Given instruction: Rewrite the items below as a single numbered list with one line per entry, leaving out any blank lines.

Material for this task:
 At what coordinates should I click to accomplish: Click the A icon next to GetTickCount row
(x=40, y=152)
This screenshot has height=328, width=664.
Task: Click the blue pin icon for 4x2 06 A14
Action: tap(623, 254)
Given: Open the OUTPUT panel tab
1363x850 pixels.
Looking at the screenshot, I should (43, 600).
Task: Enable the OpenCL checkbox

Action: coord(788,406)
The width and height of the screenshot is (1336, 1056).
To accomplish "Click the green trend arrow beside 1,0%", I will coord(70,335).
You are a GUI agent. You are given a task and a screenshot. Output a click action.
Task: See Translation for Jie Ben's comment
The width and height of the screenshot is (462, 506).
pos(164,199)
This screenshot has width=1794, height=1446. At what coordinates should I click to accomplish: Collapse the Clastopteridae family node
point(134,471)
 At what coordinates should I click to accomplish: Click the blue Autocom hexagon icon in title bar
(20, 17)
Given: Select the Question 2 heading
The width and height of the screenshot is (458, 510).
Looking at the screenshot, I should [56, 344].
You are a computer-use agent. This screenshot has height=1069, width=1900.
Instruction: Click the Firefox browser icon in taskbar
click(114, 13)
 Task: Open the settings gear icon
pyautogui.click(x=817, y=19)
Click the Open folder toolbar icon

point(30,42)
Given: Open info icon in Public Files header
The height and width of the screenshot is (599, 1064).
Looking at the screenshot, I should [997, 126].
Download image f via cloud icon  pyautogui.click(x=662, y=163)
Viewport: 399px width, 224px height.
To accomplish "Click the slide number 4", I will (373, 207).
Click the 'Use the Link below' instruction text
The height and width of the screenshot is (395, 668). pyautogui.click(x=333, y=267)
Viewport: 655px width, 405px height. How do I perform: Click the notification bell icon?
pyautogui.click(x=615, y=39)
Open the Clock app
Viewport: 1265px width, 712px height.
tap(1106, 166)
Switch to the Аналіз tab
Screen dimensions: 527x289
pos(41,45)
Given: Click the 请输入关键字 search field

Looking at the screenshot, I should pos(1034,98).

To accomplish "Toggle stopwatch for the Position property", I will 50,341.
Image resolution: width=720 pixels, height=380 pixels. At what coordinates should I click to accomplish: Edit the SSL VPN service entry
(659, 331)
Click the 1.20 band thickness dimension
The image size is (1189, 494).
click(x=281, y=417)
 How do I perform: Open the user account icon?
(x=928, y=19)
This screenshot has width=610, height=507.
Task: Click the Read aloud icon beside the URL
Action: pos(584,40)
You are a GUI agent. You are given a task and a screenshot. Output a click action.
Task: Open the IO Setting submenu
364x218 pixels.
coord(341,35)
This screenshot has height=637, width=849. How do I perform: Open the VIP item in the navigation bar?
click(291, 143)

Answer to the problem:
1.  At what coordinates should I click to accomplish: Click the A icon next to GetTickCount row
2. (x=40, y=152)
3. This screenshot has height=328, width=664.
4. Task: Click the blue pin icon for 4x2 06 A14
5. Action: tap(623, 254)
6. Given: Open the OUTPUT panel tab
7. 1363x850 pixels.
8. Looking at the screenshot, I should (43, 600).
9. Task: Enable the OpenCL checkbox
10. Action: coord(788,406)
11. The width and height of the screenshot is (1336, 1056).
12. To accomplish "Click the green trend arrow beside 1,0%", I will coord(70,335).
13. You are a GUI agent. You are given a task and a screenshot. Output a click action.
14. Task: See Translation for Jie Ben's comment
15. The width and height of the screenshot is (462, 506).
16. pos(164,199)
17. This screenshot has width=1794, height=1446. At what coordinates should I click to accomplish: Collapse the Clastopteridae family node
18. point(134,471)
19.  At what coordinates should I click to accomplish: Click the blue Autocom hexagon icon in title bar
20. (20, 17)
21. Given: Select the Question 2 heading
22. The width and height of the screenshot is (458, 510).
23. Looking at the screenshot, I should [56, 344].
24. You are a computer-use agent. This screenshot has height=1069, width=1900.
25. Instruction: Click the Firefox browser icon in taskbar
26. click(114, 13)
27.  Task: Open the settings gear icon
28. pyautogui.click(x=817, y=19)
29. Click the Open folder toolbar icon
30. point(30,42)
31. Given: Open info icon in Public Files header
32. The height and width of the screenshot is (599, 1064).
33. Looking at the screenshot, I should [997, 126].
34. Download image f via cloud icon  pyautogui.click(x=662, y=163)
35. Viewport: 399px width, 224px height.
36. To accomplish "Click the slide number 4", I will (373, 207).
37. Click the 'Use the Link below' instruction text
38. The height and width of the screenshot is (395, 668). pyautogui.click(x=333, y=267)
39. Viewport: 655px width, 405px height. How do I perform: Click the notification bell icon?
40. pyautogui.click(x=615, y=39)
41. Open the Clock app
42. Viewport: 1265px width, 712px height.
43. tap(1106, 166)
44. Switch to the Аналіз tab
45. Screen dimensions: 527x289
46. pos(41,45)
47. Given: Click the 请输入关键字 search field
48. Looking at the screenshot, I should pos(1034,98).
49. To accomplish "Toggle stopwatch for the Position property", I will 50,341.
50. Image resolution: width=720 pixels, height=380 pixels. At what coordinates should I click to accomplish: Edit the SSL VPN service entry
51. (659, 331)
52. Click the 1.20 band thickness dimension
53. The image size is (1189, 494).
54. click(x=281, y=417)
55.  How do I perform: Open the user account icon?
56. (x=928, y=19)
57. This screenshot has width=610, height=507.
58. Task: Click the Read aloud icon beside the URL
59. Action: pos(584,40)
60. You are a GUI agent. You are given a task and a screenshot. Output a click action.
61. Task: Open the IO Setting submenu
62. 364x218 pixels.
63. coord(341,35)
64. This screenshot has height=637, width=849. How do I perform: Open the VIP item in the navigation bar?
65. click(291, 143)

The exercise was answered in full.